Kia Eke Panuku: Building on Success encourages school leaders to work with whānau, hapū, iwi and Māori organisations to ensure their support and expertise with Māori language and culture can be positively directed towards Māori student engagement and achievement outcomes.

A responsive approach

Kia Eke Panuku: Building on Success is a strategic change management approach that requires all participants to self-review their evidence of Māori students participation and achievement, to be open to the views of others, and to make the necessary personal and professional changes to ensure Māori students enjoy and achieve educational success as Māori. This requires a ‘one size fits one’ Professional Learning and Development approach - that is, differentiated and responsive to the evidence; builds capacity and expertise; and is an approach that invests in local people and their own solutions.
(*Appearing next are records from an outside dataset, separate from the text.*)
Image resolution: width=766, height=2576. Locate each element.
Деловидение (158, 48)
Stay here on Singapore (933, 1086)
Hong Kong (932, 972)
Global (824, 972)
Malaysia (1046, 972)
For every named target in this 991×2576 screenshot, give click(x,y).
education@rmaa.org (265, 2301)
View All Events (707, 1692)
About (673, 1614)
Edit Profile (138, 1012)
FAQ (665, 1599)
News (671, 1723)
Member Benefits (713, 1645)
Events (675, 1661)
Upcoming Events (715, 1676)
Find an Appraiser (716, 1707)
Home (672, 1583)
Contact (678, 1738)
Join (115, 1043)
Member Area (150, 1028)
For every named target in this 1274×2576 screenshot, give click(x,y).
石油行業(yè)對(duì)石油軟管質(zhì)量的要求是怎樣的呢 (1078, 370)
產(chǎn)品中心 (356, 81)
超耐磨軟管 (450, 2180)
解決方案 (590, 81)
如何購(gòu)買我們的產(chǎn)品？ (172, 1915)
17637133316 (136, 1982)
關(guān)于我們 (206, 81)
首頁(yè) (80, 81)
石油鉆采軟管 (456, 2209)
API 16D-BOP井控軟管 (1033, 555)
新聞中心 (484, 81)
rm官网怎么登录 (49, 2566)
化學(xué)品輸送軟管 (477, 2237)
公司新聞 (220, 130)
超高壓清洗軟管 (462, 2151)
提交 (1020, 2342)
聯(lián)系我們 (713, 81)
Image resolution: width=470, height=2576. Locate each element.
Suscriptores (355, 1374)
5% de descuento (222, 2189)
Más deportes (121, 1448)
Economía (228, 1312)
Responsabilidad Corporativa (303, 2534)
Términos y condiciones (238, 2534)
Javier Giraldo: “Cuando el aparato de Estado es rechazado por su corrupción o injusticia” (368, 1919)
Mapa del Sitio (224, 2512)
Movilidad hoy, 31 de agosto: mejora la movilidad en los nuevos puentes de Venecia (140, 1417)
The programme is delivered in three phases. As schools opt in, the Kia Eke Panuku: Building on Success team works with school leaders in the different regions to undertake profiling activities. These activities begin to identify the level of intervention that each school may require. This evidence provides the basis for working and then for measuring future change.

A relational approach

The programme begins by establishing relationships with relevant personnel from the Ministry of Education, schools, whānau, hapū and iwi; gathering profile evidence; analysing that evidence; and providing feedback to develop action planning with schools.

To spread the kaupapa of Kia Eke Panuku coherently, each school’s strategic change leadership team works with regional facilitators to develop the programme of action that will be reflected in individual school action plans. These action plans are implemented with shadow coaching support from facilitators so that new practices and understandings begin to emerge and are consolidated, allowing a theory-based reform to develop.

Meanwhile, as an important element of schools building closer relationships with whānau, collaborative connections are also developed with whānau, hapū, iwi and local Māori organisations.

Professional Learning and Development

Schools implement their action plans with facilitators providing shadow coaching support in one or more of the following domains:

  • leadership;
  • evidence-based inquiry and decision-making;
  • developing culturally responsive and relational contexts for learning;
  • developing educationally powerful connections amongst schools, whānau, hapū, iwi and Māori organisations;
  • home-school and subject-specific literacy, te reo and numeracy;

Implementation is followed by on-going critical reflection, monitoring, evaluating and reporting on each individual school’s action plan implementation.